The hike, announced by SA Reserve Bank (Sarb) governor Lesetja Kganyago on Thursday, means bond repayments are expected to climb from the next bond payment, leaving many homeowners paying an extra hundred or more rand more on their monthly home loans.

Repo rate hike adds a few hundreds

Stephen Whitcombe, MD of the FIRZT Property Group, says the increased announcement provides an opportunity for existing homeowners to reassess their financing arrangements.

“If you have been servicing your home loan consistently for several years and have built up a strong payment history, now may be a good time to speak to your bank about renegotiating your interest rate,” he adds. “They may well be willing to offer improved terms to retain a good client.”

He says that for homeowners with a 20-year bond of R1 million, the 0.25% increase translates to an approximate monthly repayment increase of R165 to R175, while a R2 million bond could see repayments rise by roughly R330 to R350 per month.

Repo rate hike should not scare future homeowners

Whitcombe says the recent repo rate hike should not scare anyone looking to buy a home; people just need to enter the market strategically.

“The reality is that if rates continue to edge upwards, or even if they stay the same now, it becomes even more important than before to secure the most competitive home loan, and for prospective buyers to engage with a reputable mortgage originator before signing an offer to purchase,” he adds.

“A good originator will negotiate aggressively with multiple banks on a buyer’s behalf and can often secure a more favourable lending rate than a buyer may obtain independently. And even a modest rate concession can result in meaningful savings over the life of a home loan.”
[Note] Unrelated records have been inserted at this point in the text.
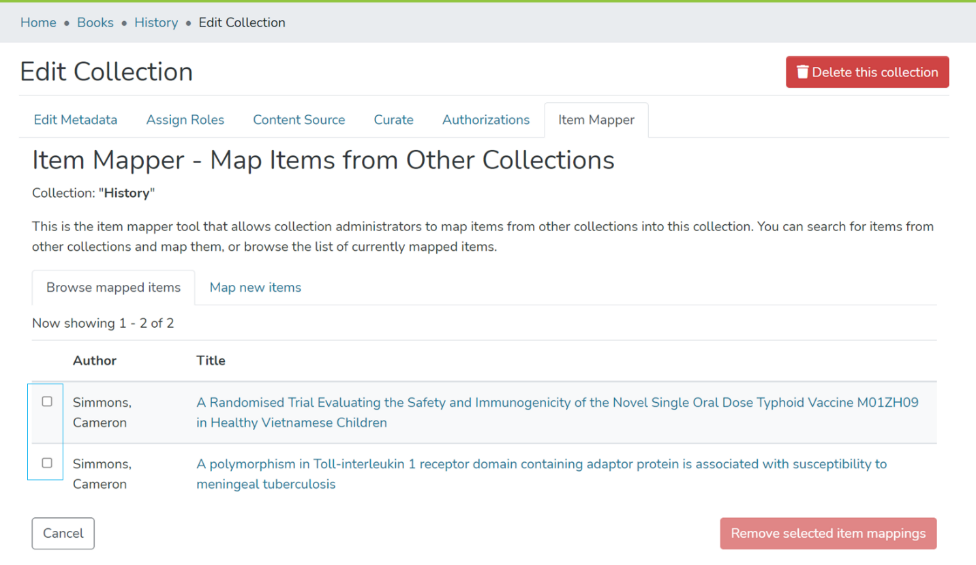Switch to the Assign Roles tab

pos(185,120)
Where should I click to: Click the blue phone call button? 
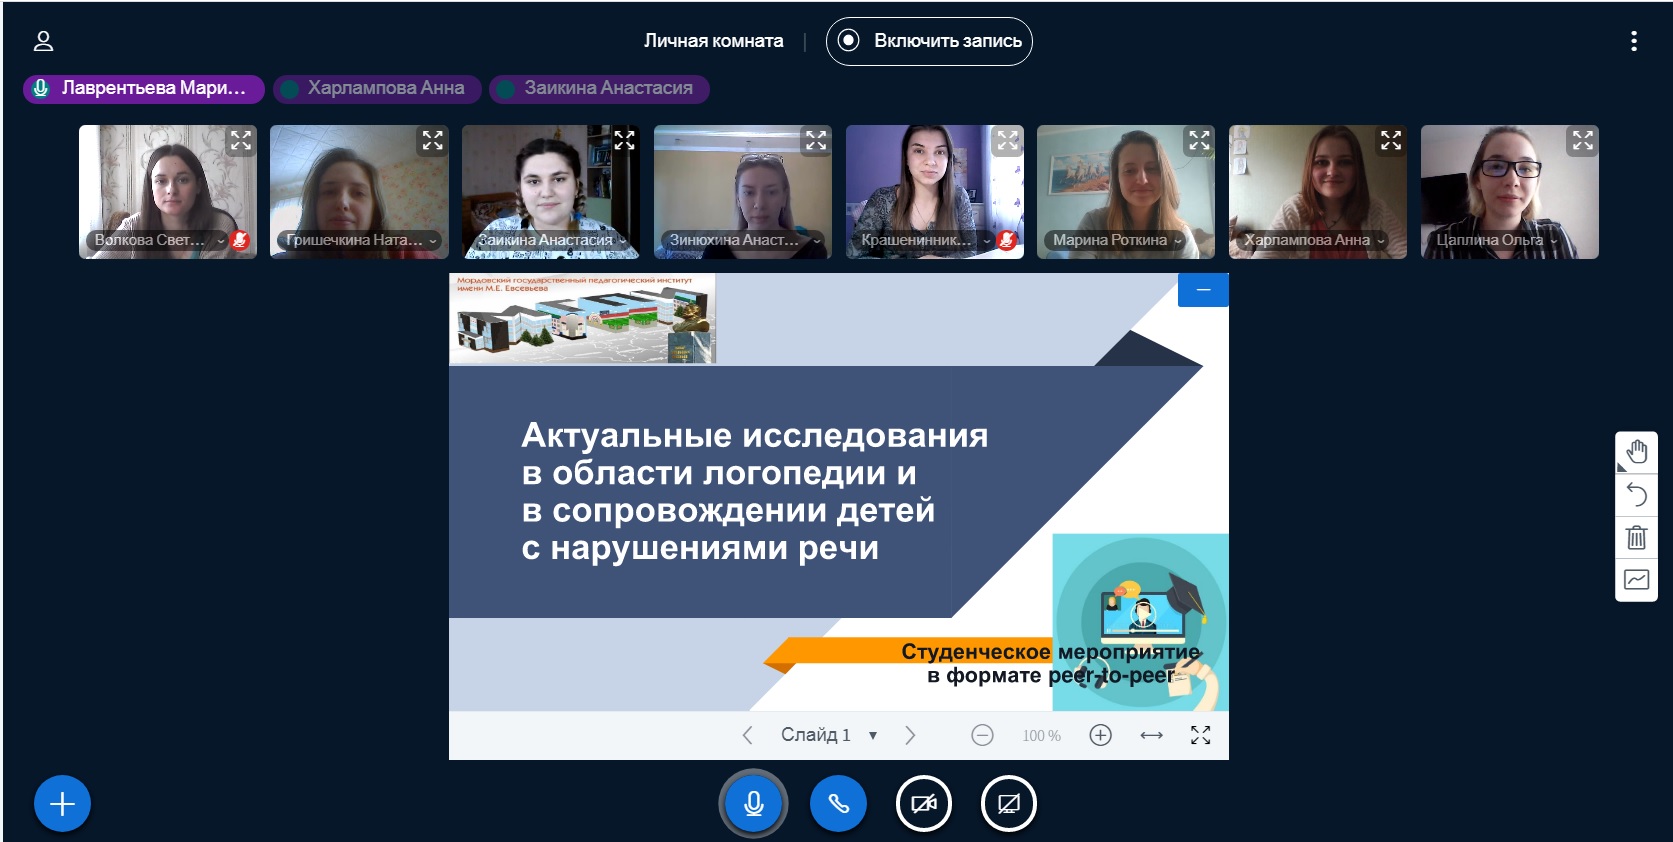[838, 803]
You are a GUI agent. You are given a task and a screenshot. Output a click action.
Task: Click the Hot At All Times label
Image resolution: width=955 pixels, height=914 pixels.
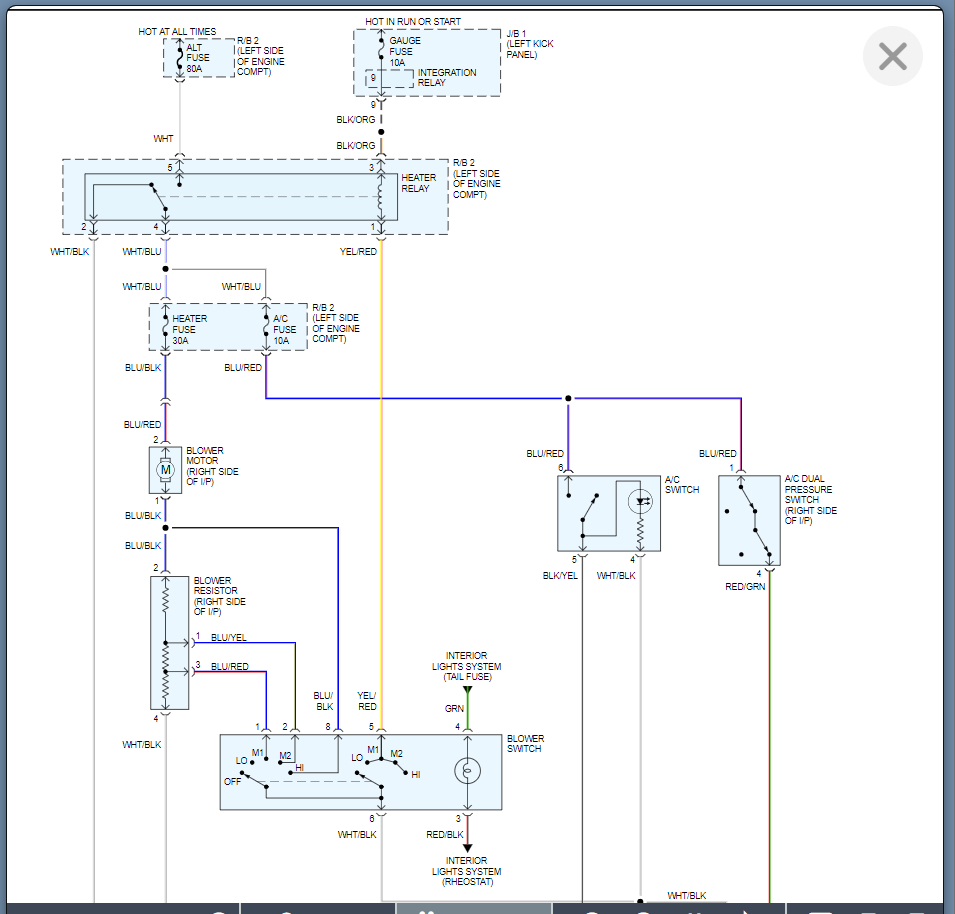coord(177,32)
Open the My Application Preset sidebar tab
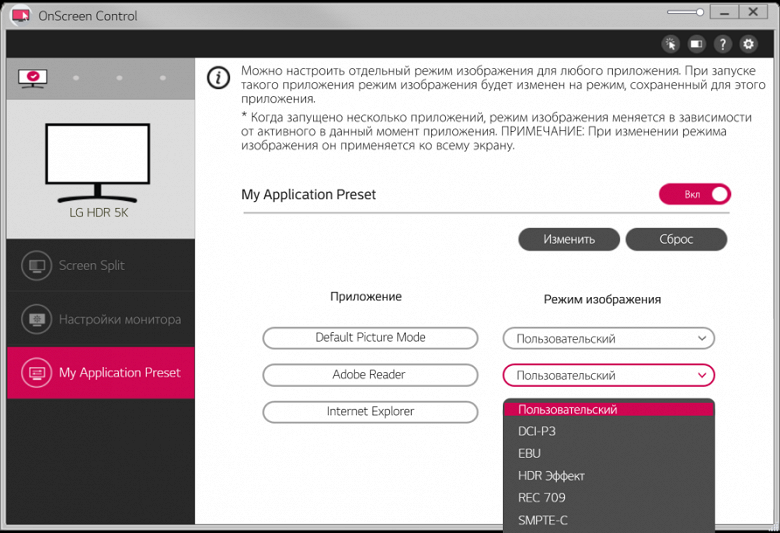The height and width of the screenshot is (533, 780). (x=101, y=373)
Buy smarter, but don’t wait

Berry Everitt, CEO of the Chas Everitt International property group, shares Whitcombe’s sentiments about entering the property market strategically. However, he cautions people from borrowing at the absolute maximum banks are willing to lend.

“The smartest buyers in this market are stress-testing their finances and asking themselves: could we still comfortably afford this home if/ when rates rise again, fuel and food become even more expensive, and municipal bills increase?”

This advice comes at a time when South Africans are still under financial strain, despite the interest rate decreases of the past two years.

According to the latest PayInc Net Salary Index, the average nominal net salary declined to R21 228, while inflation-adjusted earnings fell by 2.7% compared to a year ago, to their lowest real level in two years

“This means that many households are effectively earning less in real terms than they were a year ago, even before taking higher transport and utility costs into account,” says Everitt. “That makes careful budgeting critical now.”

Debt levels

He further acknowledges that debt levels are also still placing pressure on affordability for many people.

The debt levels data “show just how stretched many consumers already are, and for first-time buyers especially, this may mean adjusting expectations and considering a smaller property or buying in a more affordable suburb than originally planned.”

However, Everitt cautions against postponing homeownership indefinitely in the hope that interest rates will decline next year.

“Many people think they should simply wait for rates to come down before buying, but that could be a costly mistake. We are already seeing stock shortages beginning to emerge in several areas of the market, and that is placing upward pressure on prices.”